Extracted text:
▼
Facebook may finally be done with all the teasing about adding a “Dislike” button on the social network. The company is reportedly testing several reaction buttons as an alternative.

These emoji that appear to pop up from the traditional “Like” button include the standard thumbs-up, a heart, a laughing face, a smiling face, a surprised face, a sad face, and an angry face. The feature, first reported by Engadget ES, will be tested in Spain and Ireland and be available there as soon as Friday. These tools allow Facebook’s 1.49 billion monthly active users to express a wider range of reactions to posts -- reportedly from brands as well as friends -- beyond “Like,” which could be interpreted the wrong way.

For years Facebook users have been requesting buttons besides “Like,” and CEO Mark Zuckerberg has come back with teasing replies, such as when he said “We’re thinking about it” at a public question-and-answer session in December 2014. Concerns included not wanting to “Dislike,” which could be seen as down-voting people’s posts. In experimenting with reaction features in the past, Facebook tried a “sympathize" button, and realized that a “Dislike” could be seen as down-voting of a posts. At the December event, Zuckerberg emphasized other ways to respond to a Facebook post besides clicking a button.
▲
Records:
▼
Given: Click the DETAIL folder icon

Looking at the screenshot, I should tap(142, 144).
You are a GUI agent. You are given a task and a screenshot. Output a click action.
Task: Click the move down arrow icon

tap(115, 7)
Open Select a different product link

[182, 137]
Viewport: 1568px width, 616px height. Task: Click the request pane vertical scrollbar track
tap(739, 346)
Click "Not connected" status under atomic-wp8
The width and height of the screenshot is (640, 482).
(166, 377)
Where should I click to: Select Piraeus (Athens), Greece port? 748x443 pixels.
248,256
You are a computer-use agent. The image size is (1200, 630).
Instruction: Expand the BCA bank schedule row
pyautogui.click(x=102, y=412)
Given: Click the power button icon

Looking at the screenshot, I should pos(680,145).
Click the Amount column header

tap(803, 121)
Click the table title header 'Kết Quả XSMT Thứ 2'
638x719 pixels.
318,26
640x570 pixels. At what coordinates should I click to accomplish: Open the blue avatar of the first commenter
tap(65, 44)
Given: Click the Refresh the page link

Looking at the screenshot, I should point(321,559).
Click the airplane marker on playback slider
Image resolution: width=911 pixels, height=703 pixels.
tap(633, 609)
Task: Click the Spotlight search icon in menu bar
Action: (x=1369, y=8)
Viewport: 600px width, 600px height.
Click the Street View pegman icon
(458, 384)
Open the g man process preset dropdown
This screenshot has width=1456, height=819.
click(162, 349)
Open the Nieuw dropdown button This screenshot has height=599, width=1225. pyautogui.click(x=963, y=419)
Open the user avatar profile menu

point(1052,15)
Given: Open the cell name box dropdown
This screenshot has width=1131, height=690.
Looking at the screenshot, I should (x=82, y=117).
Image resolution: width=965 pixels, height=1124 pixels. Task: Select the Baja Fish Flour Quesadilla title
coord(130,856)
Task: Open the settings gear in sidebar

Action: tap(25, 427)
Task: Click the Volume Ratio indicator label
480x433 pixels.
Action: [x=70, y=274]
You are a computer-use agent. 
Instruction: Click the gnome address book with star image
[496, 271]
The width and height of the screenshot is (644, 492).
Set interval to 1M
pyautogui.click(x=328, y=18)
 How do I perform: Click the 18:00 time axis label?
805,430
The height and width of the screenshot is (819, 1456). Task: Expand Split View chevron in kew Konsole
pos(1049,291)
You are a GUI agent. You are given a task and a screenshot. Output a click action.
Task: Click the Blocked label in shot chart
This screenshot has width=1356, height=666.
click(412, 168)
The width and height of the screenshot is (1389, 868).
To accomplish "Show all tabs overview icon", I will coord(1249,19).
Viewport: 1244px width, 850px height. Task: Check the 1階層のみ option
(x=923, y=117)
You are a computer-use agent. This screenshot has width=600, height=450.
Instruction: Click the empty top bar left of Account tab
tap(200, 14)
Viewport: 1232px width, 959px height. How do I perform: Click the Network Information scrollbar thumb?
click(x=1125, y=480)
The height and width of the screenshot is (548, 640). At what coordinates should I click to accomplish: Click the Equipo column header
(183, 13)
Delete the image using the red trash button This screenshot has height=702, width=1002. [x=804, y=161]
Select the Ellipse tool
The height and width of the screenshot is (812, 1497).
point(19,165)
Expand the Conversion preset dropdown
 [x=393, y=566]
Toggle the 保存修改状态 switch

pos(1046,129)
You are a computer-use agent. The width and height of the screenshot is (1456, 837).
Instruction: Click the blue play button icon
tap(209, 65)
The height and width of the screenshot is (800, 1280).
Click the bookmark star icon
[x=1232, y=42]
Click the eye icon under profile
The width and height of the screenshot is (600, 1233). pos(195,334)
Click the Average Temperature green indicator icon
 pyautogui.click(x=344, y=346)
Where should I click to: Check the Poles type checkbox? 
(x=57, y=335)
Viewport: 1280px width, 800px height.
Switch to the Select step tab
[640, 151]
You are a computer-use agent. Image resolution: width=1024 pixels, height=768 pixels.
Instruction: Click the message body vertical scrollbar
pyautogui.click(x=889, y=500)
▲
Requests:
1. Can you duplicate the passage on Facebook's reaction buttons word for word, starting at "These emoji that" and ending at "the wrong way."?
2. Would you go on with the article about Facebook's reaction buttons from the point where it stops?

Written answers:
1.
These emoji that appear to pop up from the traditional “Like” button include the standard thumbs-up, a heart, a laughing face, a smiling face, a surprised face, a sad face, and an angry face. The feature, first reported by Engadget ES, will be tested in Spain and Ireland and be available there as soon as Friday. These tools allow Facebook’s 1.49 billion monthly active users to express a wider range of reactions to posts -- reportedly from brands as well as friends -- beyond “Like,” which could be interpreted the wrong way.

2.
"You know you can always comment," Zuckerberg said. However, comments or sharing stickers on someone’s post does not let a Facebook user quickly gauge reaction since they are not tallied.

Last month, Zuckerberg announced that the site planned to release a test version soon. “I think people have asked about the dislike button for many years. Today is a special day because today is the day I can say we’re working on it and shipping it," Zuckerberg said.

Facebook’s new feature is not unlike a system used in the popular workplace-communication app Slack. As of July, the app has let people respond with emoji. Users can click on another person’s selection to add to the tally of the reaction or choose their own.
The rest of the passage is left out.